Check for one match in large string

Hello!

I have a pretty primitive inventory-system (using variables and “&”:s) and I’m wondering if it’s possible to check for one particular word/present variable in a string (which consists of items with spaces to separate them). As it stands now, I’m basically using a bunch of if/elseif-statements; that becomes tedious very fast.

If there’s no function to check for a certain word, is it possible to reuse a set of “ifs” as a subroutine? There’s a function called “*gosub”, but I’m not sure if it’s what I’m after.

Thanks!

I do not think that there is any way to check if a string contains a specific series of letters, unless that series of letters is the whole entire string. If a string is “Milk, bacon, cereal, nomnoms, health potions”, there is no way to *if contains(the_name_of_the_string, “bacon”) to see if bacon is included.
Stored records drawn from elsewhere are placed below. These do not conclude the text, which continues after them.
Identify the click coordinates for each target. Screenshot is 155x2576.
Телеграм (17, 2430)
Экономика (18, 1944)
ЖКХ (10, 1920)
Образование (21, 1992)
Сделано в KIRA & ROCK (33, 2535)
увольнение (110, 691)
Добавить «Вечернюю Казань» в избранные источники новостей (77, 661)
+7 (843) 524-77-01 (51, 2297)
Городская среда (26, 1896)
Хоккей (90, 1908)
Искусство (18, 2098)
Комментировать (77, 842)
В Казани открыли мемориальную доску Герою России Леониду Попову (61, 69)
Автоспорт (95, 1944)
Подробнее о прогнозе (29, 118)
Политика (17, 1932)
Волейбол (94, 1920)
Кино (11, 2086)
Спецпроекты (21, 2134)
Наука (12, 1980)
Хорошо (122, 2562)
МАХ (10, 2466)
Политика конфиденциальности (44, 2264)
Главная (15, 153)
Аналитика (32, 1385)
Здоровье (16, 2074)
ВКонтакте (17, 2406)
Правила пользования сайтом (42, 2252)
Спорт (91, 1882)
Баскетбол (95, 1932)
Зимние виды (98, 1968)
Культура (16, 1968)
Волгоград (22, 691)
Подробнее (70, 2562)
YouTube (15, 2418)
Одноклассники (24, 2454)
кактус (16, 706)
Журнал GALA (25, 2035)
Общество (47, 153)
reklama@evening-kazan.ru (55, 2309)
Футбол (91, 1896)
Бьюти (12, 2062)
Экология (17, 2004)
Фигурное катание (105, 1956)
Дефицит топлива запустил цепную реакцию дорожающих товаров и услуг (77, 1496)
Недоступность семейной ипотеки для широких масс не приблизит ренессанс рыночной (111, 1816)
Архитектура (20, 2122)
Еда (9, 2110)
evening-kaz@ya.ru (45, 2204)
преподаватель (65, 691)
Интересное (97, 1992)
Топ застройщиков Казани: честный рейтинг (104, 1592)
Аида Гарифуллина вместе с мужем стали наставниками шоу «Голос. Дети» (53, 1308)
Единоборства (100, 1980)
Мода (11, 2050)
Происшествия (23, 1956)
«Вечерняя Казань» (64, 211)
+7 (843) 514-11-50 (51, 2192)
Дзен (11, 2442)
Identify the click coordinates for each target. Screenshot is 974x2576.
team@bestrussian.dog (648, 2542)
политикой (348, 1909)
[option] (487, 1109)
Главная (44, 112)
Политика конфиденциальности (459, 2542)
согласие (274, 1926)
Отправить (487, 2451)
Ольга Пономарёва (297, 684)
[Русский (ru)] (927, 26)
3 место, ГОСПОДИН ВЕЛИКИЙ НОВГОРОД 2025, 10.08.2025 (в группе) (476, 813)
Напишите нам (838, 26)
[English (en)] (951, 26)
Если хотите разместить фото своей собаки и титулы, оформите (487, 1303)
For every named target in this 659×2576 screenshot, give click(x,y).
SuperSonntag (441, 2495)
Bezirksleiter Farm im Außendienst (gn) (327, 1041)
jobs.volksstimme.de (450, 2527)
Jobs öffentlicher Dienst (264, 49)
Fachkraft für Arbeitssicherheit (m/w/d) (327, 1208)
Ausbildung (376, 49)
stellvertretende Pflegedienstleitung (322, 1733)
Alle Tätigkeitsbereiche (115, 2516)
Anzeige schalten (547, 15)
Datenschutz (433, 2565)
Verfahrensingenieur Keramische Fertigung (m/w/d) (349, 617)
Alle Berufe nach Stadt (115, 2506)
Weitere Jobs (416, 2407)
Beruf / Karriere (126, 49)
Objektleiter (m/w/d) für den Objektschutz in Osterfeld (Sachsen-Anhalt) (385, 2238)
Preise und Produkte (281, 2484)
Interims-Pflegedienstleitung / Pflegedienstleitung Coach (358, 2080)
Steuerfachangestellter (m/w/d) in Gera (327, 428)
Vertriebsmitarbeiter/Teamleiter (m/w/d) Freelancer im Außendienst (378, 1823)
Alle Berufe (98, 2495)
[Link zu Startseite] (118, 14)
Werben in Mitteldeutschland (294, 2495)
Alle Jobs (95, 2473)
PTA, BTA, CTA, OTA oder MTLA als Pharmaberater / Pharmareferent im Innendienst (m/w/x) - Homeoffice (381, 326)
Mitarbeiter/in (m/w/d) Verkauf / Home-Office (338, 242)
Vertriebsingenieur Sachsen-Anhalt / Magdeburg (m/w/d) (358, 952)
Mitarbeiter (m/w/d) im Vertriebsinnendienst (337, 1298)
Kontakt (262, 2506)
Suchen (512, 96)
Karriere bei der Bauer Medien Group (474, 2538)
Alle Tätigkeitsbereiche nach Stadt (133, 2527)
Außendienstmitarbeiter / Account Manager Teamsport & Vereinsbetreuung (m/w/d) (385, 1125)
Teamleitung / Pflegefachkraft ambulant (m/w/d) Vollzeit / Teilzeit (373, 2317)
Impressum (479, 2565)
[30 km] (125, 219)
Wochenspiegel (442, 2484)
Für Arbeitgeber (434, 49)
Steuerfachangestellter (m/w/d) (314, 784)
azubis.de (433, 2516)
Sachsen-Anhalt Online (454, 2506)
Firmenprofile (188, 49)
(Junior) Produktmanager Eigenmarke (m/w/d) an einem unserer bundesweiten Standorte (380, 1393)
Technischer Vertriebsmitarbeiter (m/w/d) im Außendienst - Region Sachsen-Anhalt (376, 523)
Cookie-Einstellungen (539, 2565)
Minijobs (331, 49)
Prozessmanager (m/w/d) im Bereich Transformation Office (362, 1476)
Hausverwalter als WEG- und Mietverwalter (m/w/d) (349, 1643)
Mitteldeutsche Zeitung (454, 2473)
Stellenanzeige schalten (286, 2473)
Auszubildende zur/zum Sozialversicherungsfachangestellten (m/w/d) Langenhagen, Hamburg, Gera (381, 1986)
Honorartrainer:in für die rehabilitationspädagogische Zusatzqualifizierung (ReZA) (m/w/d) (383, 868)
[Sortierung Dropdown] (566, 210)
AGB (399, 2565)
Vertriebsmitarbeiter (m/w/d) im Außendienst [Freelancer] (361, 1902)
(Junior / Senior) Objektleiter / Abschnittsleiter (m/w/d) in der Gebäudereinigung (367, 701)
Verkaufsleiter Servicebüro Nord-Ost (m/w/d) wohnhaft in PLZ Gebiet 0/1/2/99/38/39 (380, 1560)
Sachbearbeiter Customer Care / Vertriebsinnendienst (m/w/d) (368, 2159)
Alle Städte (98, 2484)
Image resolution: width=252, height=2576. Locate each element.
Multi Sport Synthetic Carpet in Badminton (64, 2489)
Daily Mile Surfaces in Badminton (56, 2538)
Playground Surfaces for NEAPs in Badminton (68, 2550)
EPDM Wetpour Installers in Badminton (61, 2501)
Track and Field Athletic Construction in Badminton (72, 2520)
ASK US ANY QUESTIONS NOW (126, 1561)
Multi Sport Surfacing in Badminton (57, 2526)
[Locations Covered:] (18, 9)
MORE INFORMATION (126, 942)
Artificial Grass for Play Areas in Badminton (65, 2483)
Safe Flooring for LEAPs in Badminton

I really wish there was. Also no way to see what variables were used to assign a new value to another variable. After you *set Grocery_list new_food_stuffs, there is no way to know that new_food_stuffs was used in changing Grocery_list… well, unless you go through the extra effort to make one. For now I’d suggest having separate variables for each inventory item (has_bacon = true or bacon_strips_owned = 128).

Also, if I understand what you’re doing you can totally use *gosub. I don’t really know what you are doing, though. Can you post the stuffs? You can use < code> to start the fancy keep-spaces-and-use-the-color-yellow-to-imply-game-code thing and < /code> to end it (no space) and get back to regular text.

Hey, peglegpenguin, thanks for your reply.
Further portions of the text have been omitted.